I have a rather complicated function that I’ve written in a non-allocating manner, and am now trying to use ForwardDiff.jacobian! to generate a non-allocating jacobian. The function has many substeps, so use of a pre-allocated cache is required; and I’ve used the dualcache function from PreallocationTools.jl to create the required caches. While this works (in that it produces the correct answer when tested against a hand-written allocating jacobian routine), it still creates a large number of allocations. I’ve already seen and read quite a few discussions on this topic. Some of the posted solutions have helped, but allocations still remain.
The problem seems to be that while no allocations are being created when I call get_tmp(cache, vec) with vec a float vector, allocations are created when get_tmp is called on a dual vector. Here’s a somewhat minimalist example of my basic code structure:
using ForwardDiff, PreallocationTools
using LinearAlgebra
struct Solver
    A::Matrix{Float64}
    cache::PreallocationTools.DiffCache{Vector{Float64}, Vector{Float64}}
end
const ChunkSize = 12;
function test(testfunc!, N)
    print("\nN = ", N, "\n")
    # ChunkSize = ForwardDiff.pickchunksize(N)
    A = rand(N, N);
    B = rand(N);
    solver = Solver(A, dualcache(B, ChunkSize));
    C = similar(B);
    J = similar(A);
    func!(y, x) = testfunc!(y, x, solver);
    print("...Testing function\n")
    @time func!(C, B);
    cfg = ForwardDiff.JacobianConfig(func!, C, B, ForwardDiff.Chunk{ChunkSize}());
    print("...Testing jacobian\n")
    @time ForwardDiff.jacobian!(J, func!, C, B, cfg);
end
function example1!(y::Vector{<:Real}, x::Vector{<:Real}, solver::Solver)
    mul!(y, solver.A, x)
    return y
end
function example2!(y::Vector{<:Real}, x::Vector{<:Real}, solver::Solver)
    tmp = get_tmp(solver.cache, x)
    mul!(tmp, solver.A, x)
    @. y = tmp*tmp
    return 0
end
function example3!(y::Vector{<:Real}, x::Vector{<:Real}, solver::Solver)
    a = @allocated tmp = get_tmp(solver.cache, x); println(a)
    mul!(tmp, solver.A, x)
    @. y = tmp*tmp
    return 0
end
function testmany(funcs)
    for func in funcs
        print("\nTesting ", typeof(func), "\n")
        test(func, 100)
        test(func, 200)
    end
end
testmany([example1!, example2!, example3!])
testmany([example1!, example2!, example3!])
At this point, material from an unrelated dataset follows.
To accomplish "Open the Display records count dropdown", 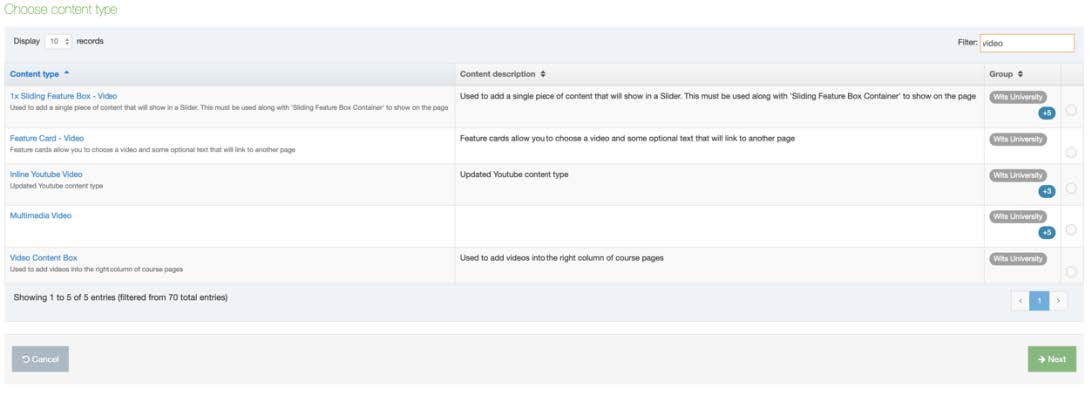I will [x=58, y=42].
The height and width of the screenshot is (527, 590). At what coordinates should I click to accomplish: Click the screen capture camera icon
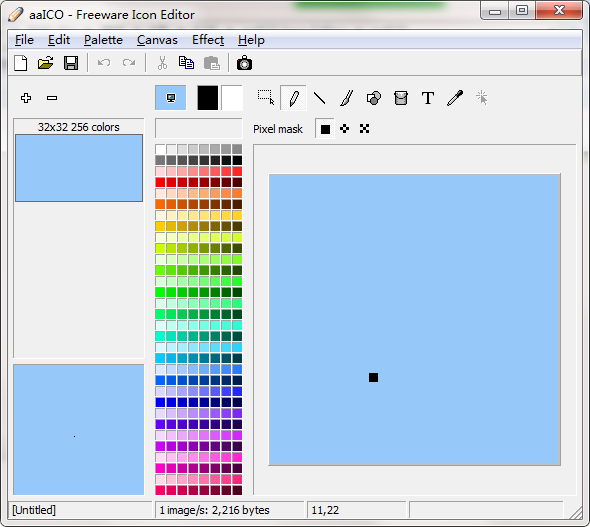click(244, 63)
example1! is trivial, but runs correctly, in that neither the function nor the jacobian allocate:
Testing typeof(example1!)
N = 100
...Testing function
  0.000005 seconds
...Testing jacobian
  0.000211 seconds
N = 200
...Testing function
  0.000009 seconds
...Testing jacobian
  0.001240 seconds
example2! is closer to my case, and we now see allocations appear in the jacobian only:
Testing typeof(example2!)
N = 100
...Testing function
  0.000004 seconds
...Testing jacobian
  0.000221 seconds (9 allocations: 92.812 KiB)
N = 200
...Testing function
  0.000010 seconds
...Testing jacobian
  0.001268 seconds (34 allocations: 346.109 KiB)
The allocations clearly scale with the problem size. example3! just throws a block around the get_tmp function to track allocations:
Testing typeof(example3!)
N = 100
...Testing function
  0.000005 seconds
...Testing jacobian
10560
10560
10560
10560
10560
10560
10560
10560
10560
  0.000985 seconds (82 allocations: 95.219 KiB)
N = 200
...Testing function
  0.000008 seconds
...Testing jacobian
20848
20848
20848
20848
20848
20848
20848
20848
20848
20848
20848
20848
20848
20848
20848
20848
20848
  0.003006 seconds (172 allocations: 350.688 KiB)
And we see that the call to get_tmp is producing allocations, but only when called on a dual vector. Just to double check what’s going on in the simplest possible setting, I also tried:
let
A = zeros(10);
DA = zeros(ForwardDiff.Dual{ForwardDiff.Tag{nothing, Float64}, Float64, ChunkSize}, 10);
cache = dualcache(A, ChunkSize);
a = @allocated get_tmp(cache, A);  println(a)
a = @allocated get_tmp(cache, A);  println(a)
a = @allocated get_tmp(cache, DA); println(a)
a = @allocated get_tmp(cache, DA); println(a)
end
which returns:
0
0
1168
1168
Perhaps how I’m constructing the dualcache is wrong?
As a sidenote, if I uncomment the line:
# ChunkSize = ForwardDiff.pickchunksize(N)
from the definition of the function test, then allocations appear even for example1!, though they don’t scale with the problem size:
Testing typeof(example1!)
N = 100
...Testing function
  0.000006 seconds
...Testing jacobian
  0.000175 seconds (2 allocations: 1.250 KiB)
N = 200
...Testing function
  0.000009 seconds
...Testing jacobian
  0.001134 seconds (2 allocations: 1.250 KiB)
@code_warntype test(example1!, 100) now returns a type instability, while the original definition didn’t.
I’m running Julia v1.7.3 on a Mac, with ForwardDiff v0.10.30
Thanks!